Nous allons faire la connaissance d’un mannequin et d’une influenceuse, en couple, Carl et Yaya, dont nous partagerons (c’est le cas de le dire puisque la question du partage des frais est centrale ici 😉) un repas au restaurant suivi de leur retour dans leur chambre d’hôtel. Et voilà pour le chapitre 1.

Au chapitre 2, les deux protagonistes se retrouvent invités dans une croisière de luxe, un peu comme des passagers clandestins et au chapitre 3, en raison d’une mer exceptionnellement démontée, ils vont se retrouver ainsi que d’autres passagers prisonniers d’une île après que le superbe bateau ait fait naufrage.
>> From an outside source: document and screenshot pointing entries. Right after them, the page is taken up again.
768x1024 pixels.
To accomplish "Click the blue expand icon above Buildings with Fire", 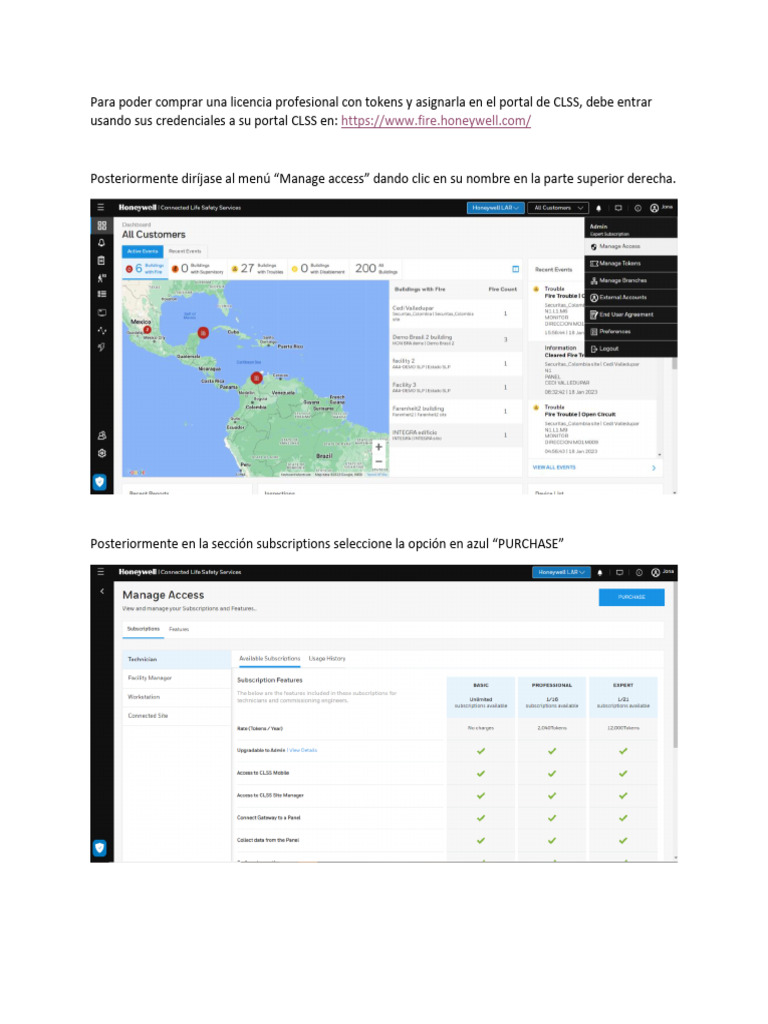I will click(x=516, y=269).
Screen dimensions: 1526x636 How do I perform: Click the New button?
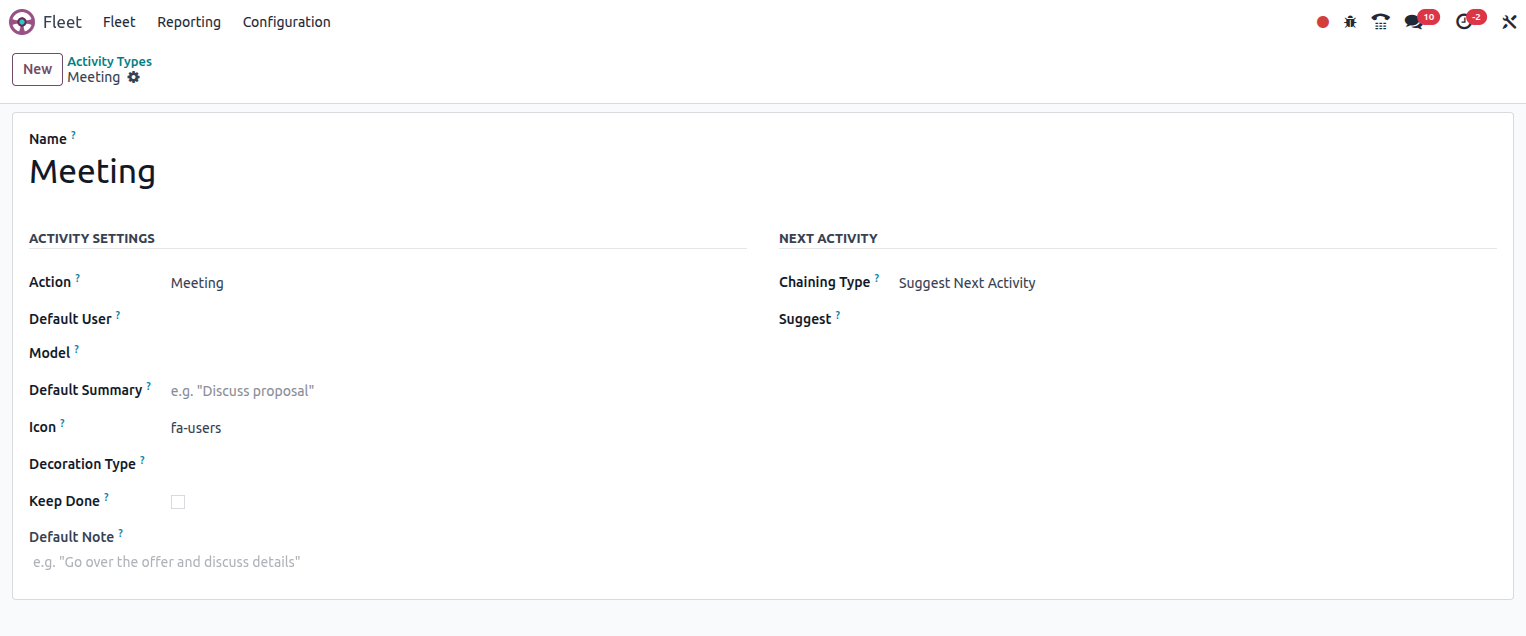[x=37, y=69]
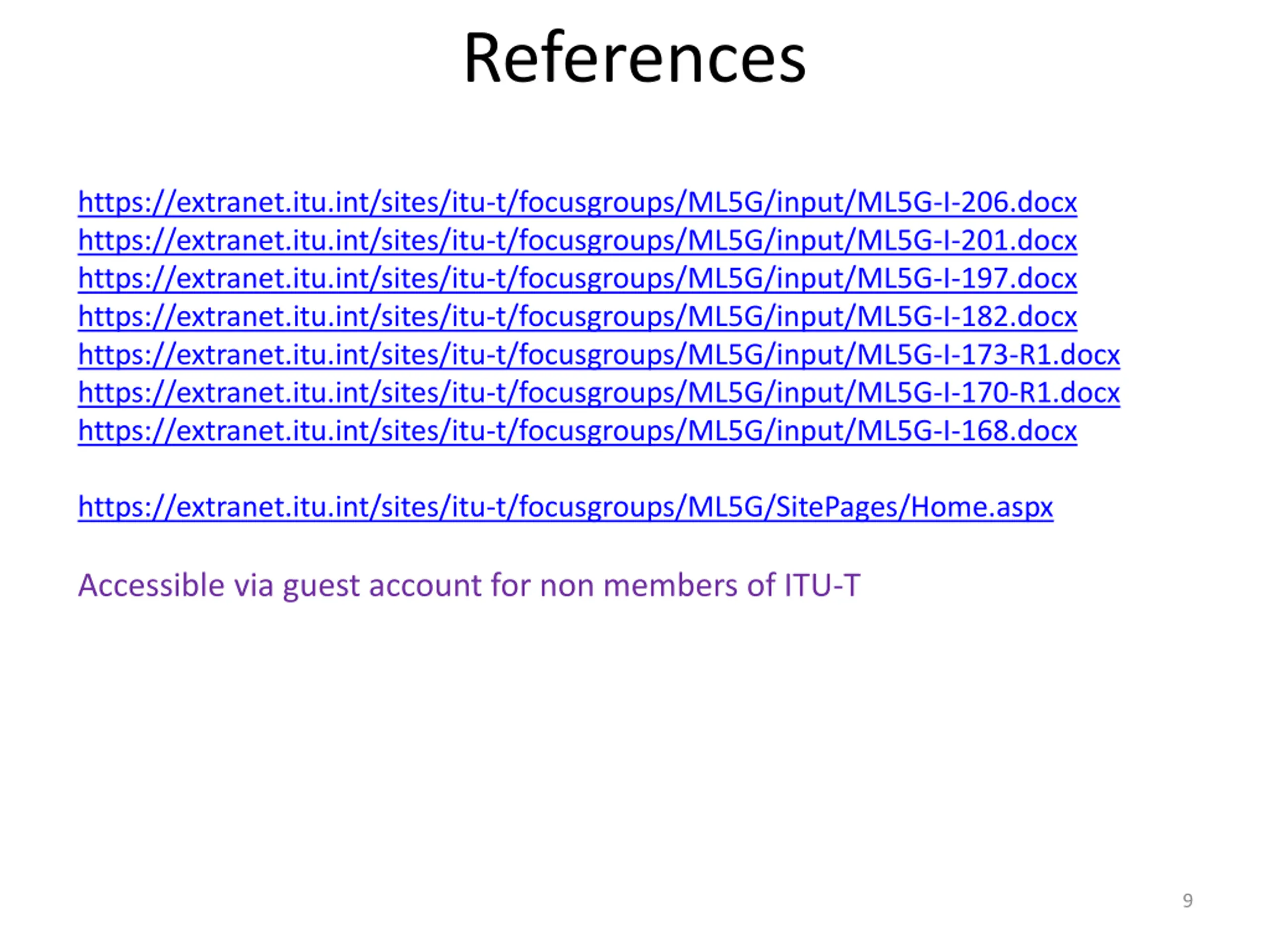Visit the ML5G-I-173-R1.docx link
This screenshot has width=1270, height=952.
coord(599,355)

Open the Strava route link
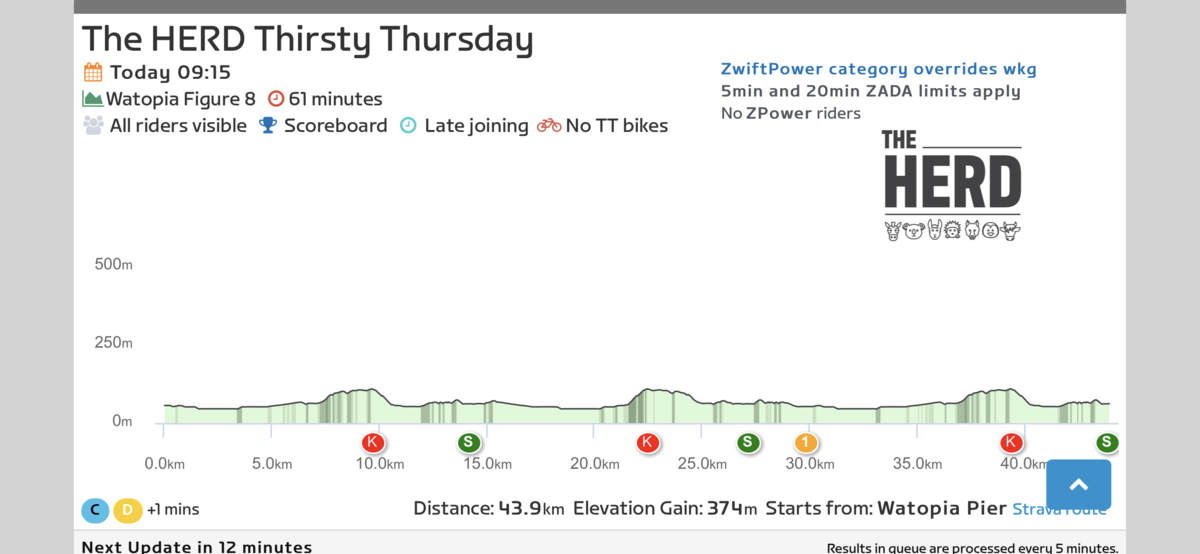[x=1059, y=509]
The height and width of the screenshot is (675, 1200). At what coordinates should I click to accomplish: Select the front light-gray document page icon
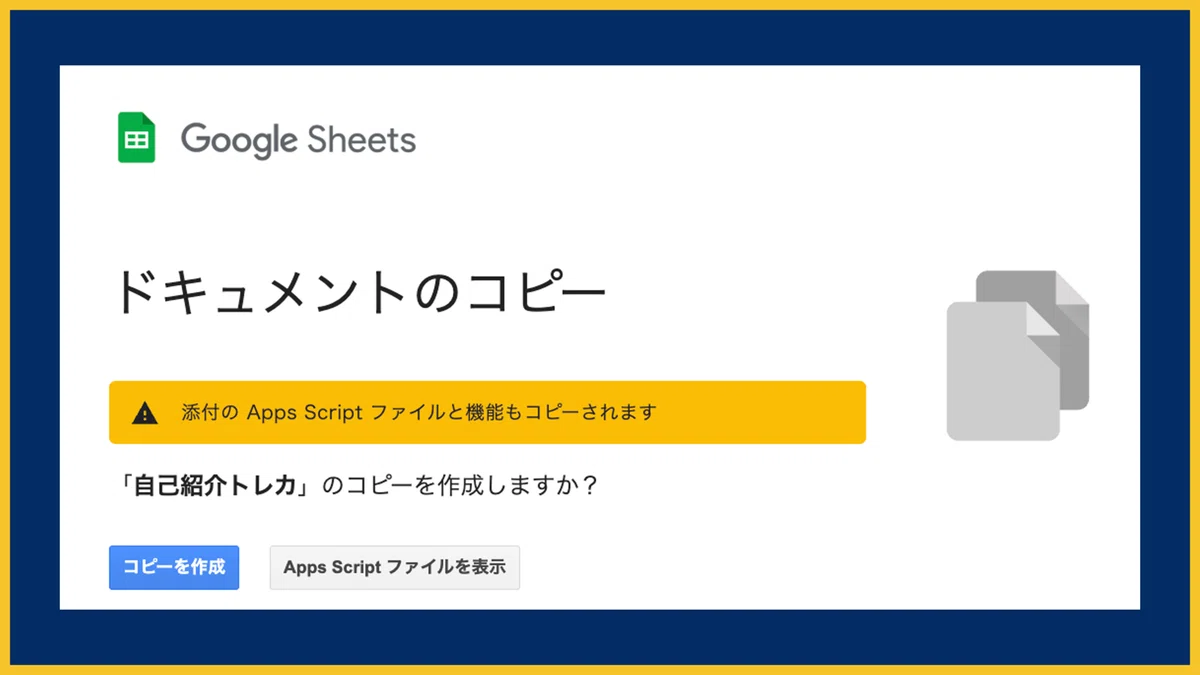pyautogui.click(x=1003, y=371)
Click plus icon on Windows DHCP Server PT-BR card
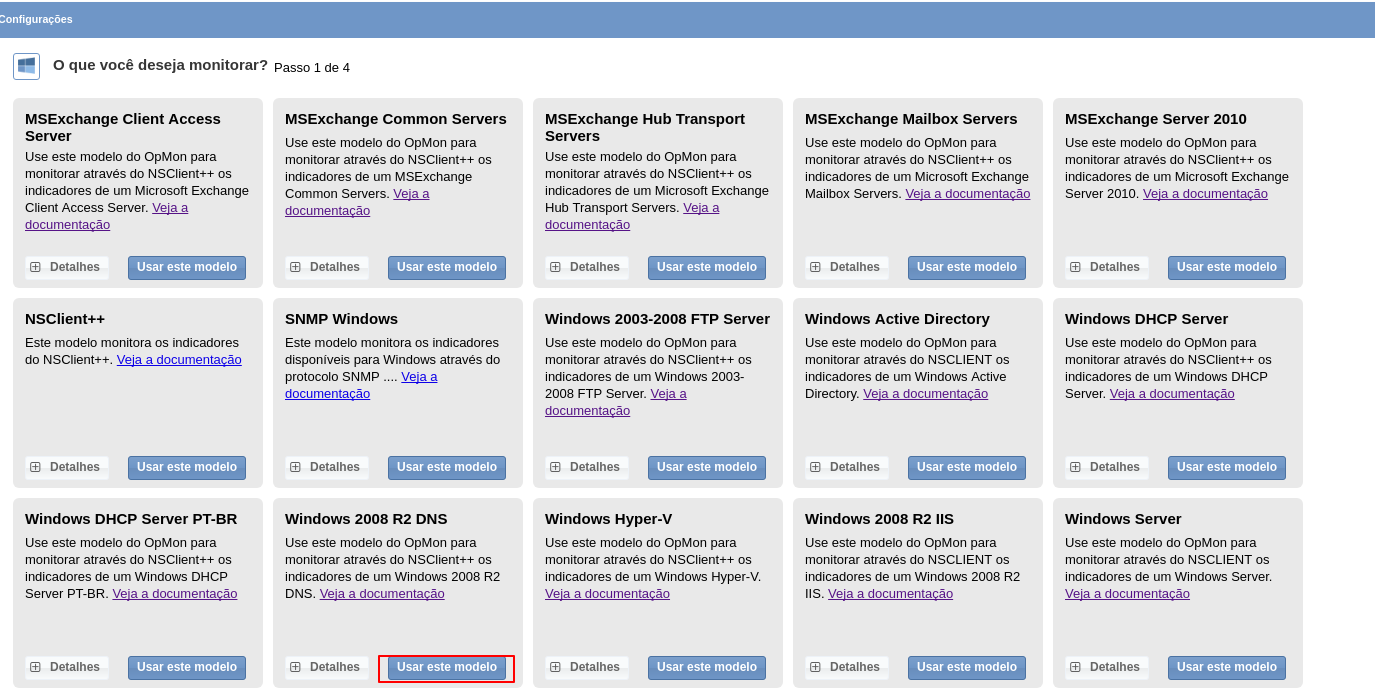This screenshot has width=1375, height=692. (35, 667)
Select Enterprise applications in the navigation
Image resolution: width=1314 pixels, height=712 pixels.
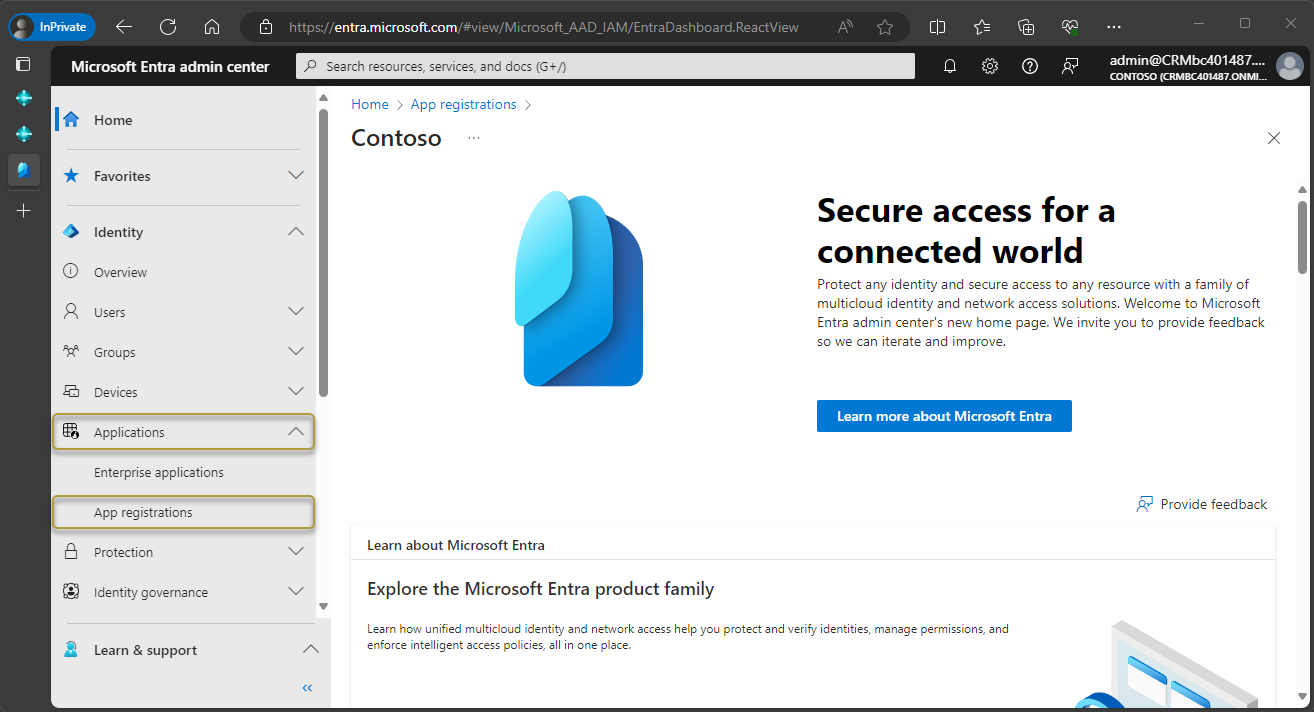click(x=158, y=471)

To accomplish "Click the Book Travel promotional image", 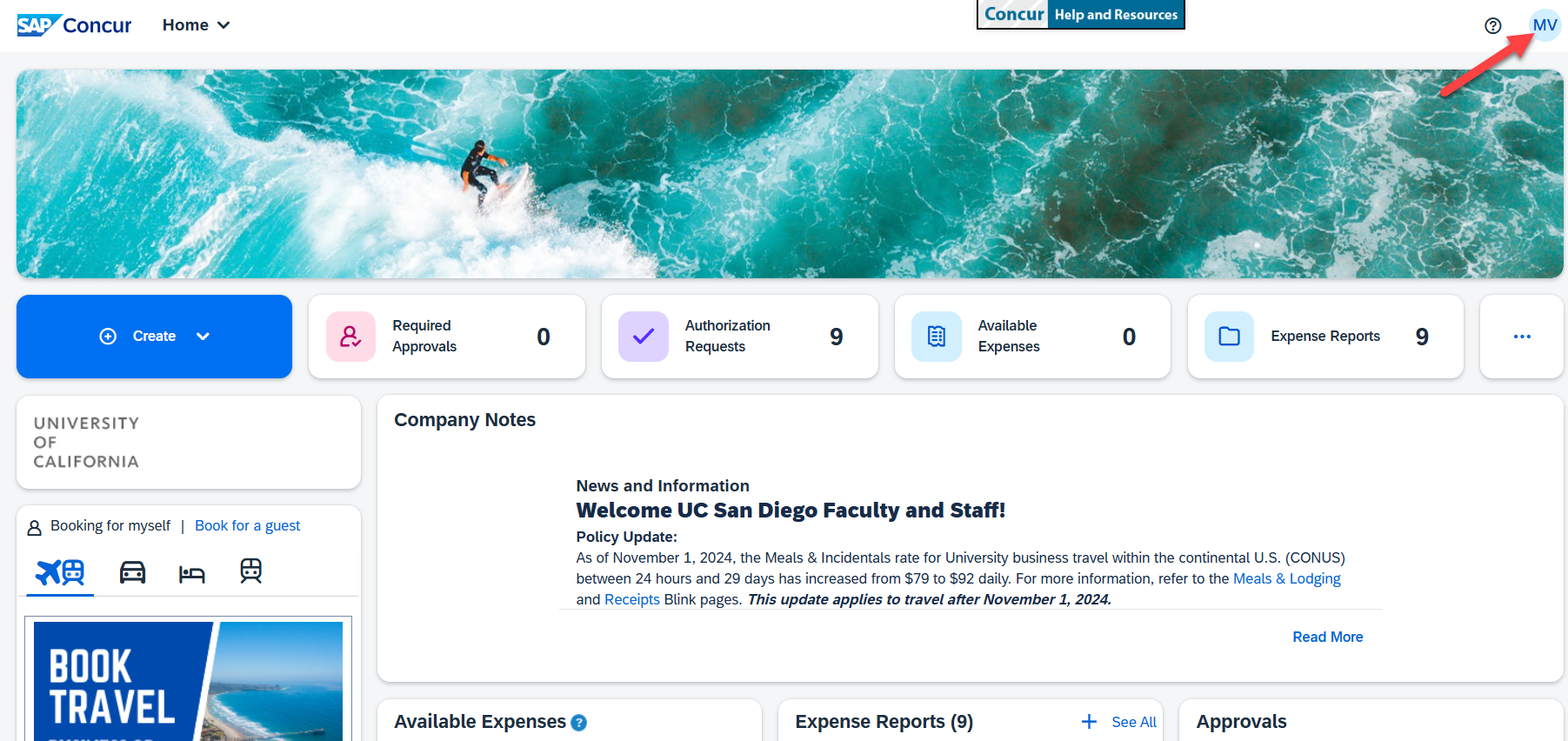I will click(x=188, y=681).
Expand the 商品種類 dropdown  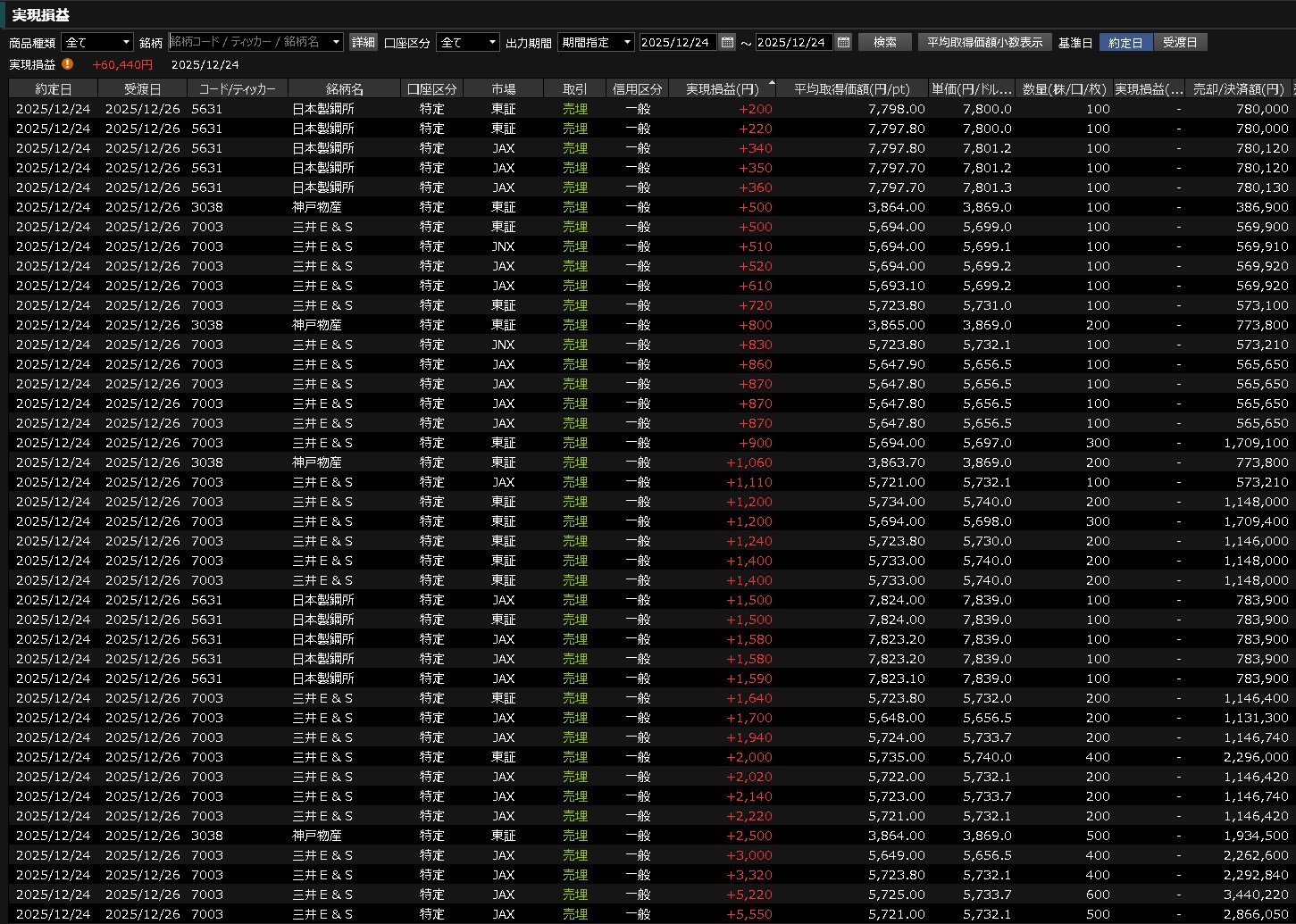[125, 42]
Nous assisterons aux différentes techniques de survie mises en place par ces Robinson Crusoe des temps modernes, avec bien des péripéties et une fin qui reste à imaginer.

Au travers de ce film, le cinéaste épingle bien des traits de notre société, l’équilibre entre les sexes, la néo-lutte des classes entre des riches, surpris ici dans leurs turpitudes (vente d’armes par exemple) et le petit personnel, la dévoration du monde par les réseaux sociaux, l’idéal de beauté (les deux personnages principaux sont esthétiquement superbes), les affrontements politiques (ah la leçon de démocratie par le capitaine saoul qui s’affiche communiste, impérial Woody Harrelson), l’alibi respect du climat que se donne la Mode alors qu’elle n’en finit pas d’épuiser les ressources naturelles. Mais aussi, et c’est très fort, l’incapacité de toutes ces élites à survivre lorsque leur univers habituel est décentré : naufragés sur l’île, quel que soit le montant de leurs milliards ou de leur followers, ils se trouvent totalement démunis.

En cela, c’est une œuvre au vitriol, un jeu de massacre qui renverse tout, les stabilités hiérarchiques et par conséquent les relations entre les personnes, montrant comment un microcosme humain peut se décomposer en un clin d’œil (depuis nous avons vu ce que Donald Trump fait à la démocratie américaine et nous comprenons la fragilité des équilibres sociaux et politiques dans lesquels nous évoluons). Quand les structures s’effondrent, c’est la loi du plus fort qui s’impose dans une absence totale de solidarité. Bien des ouvrages d’anticipation l’ont décrit, pour n’en citer que deux, « Ravage » de René Barjavel (1943) et « Malevil » de Robert Merle (1972), qui nous montrent la réaction de sociétés devant la disparition de la technologie et le retour à l’état sauvage.

Le cinéaste, comme dans ses films précédents « The square » et « Snow therapy », sait instiller le malaise au travers de petites scènes dérangeantes qu’il étire jusqu’à les désarticuler. Ainsi le moment où nous voyons Carl et Yaya au restaurant s’embrouiller sur le paiement de l’addition, est très révélateur de cette élongation de l’embarras jusqu’au malaise et au basculement dans l’absurde. Et cela parle à chacun d’entre nous, car nous nous sommes déjà trouvés dans ce genre de situation. Il usera (brillamment) de ce procédé plusieurs fois dans le film (le goût du capitaine pour la boisson, les passagers malades qui vomissent, la recherche de nourriture sur l’île). C’est à la fois très perturbant et quelque part jubilatoire.

Palme d’or à Cannes tout à fait méritée, pour l’originalité du film, qui nous donne l’air de rien par le biais d’un humour grinçant, quelques leçons bien senties sur notre mode de vie.